[Target pointing data]
— begin —
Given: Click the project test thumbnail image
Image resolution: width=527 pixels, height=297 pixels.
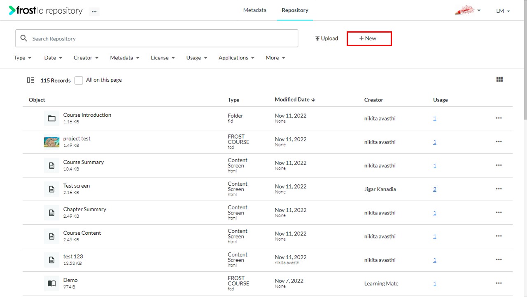Looking at the screenshot, I should point(51,142).
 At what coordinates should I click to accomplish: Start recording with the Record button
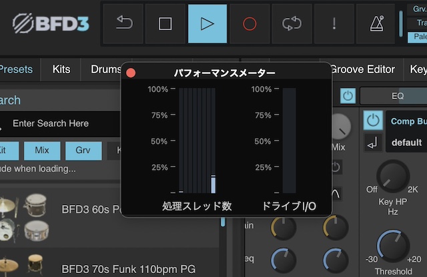coord(250,23)
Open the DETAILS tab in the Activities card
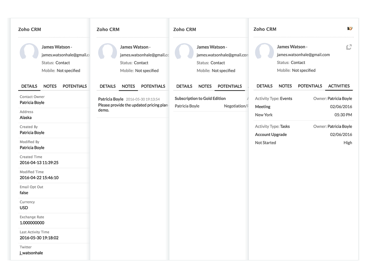365x274 pixels. click(x=264, y=86)
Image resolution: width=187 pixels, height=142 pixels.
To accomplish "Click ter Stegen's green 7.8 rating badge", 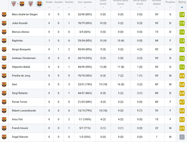I will [x=182, y=14].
— end —
◆ The task:
Copy the records word for word from their first line through the line containing "coord(250,23)", both included, leaving out the pictures.

◆ Response:
Given: Click the project test thumbnail image
Image resolution: width=527 pixels, height=297 pixels.
Looking at the screenshot, I should point(51,142).
 At what coordinates should I click to accomplish: Start recording with the Record button
coord(250,23)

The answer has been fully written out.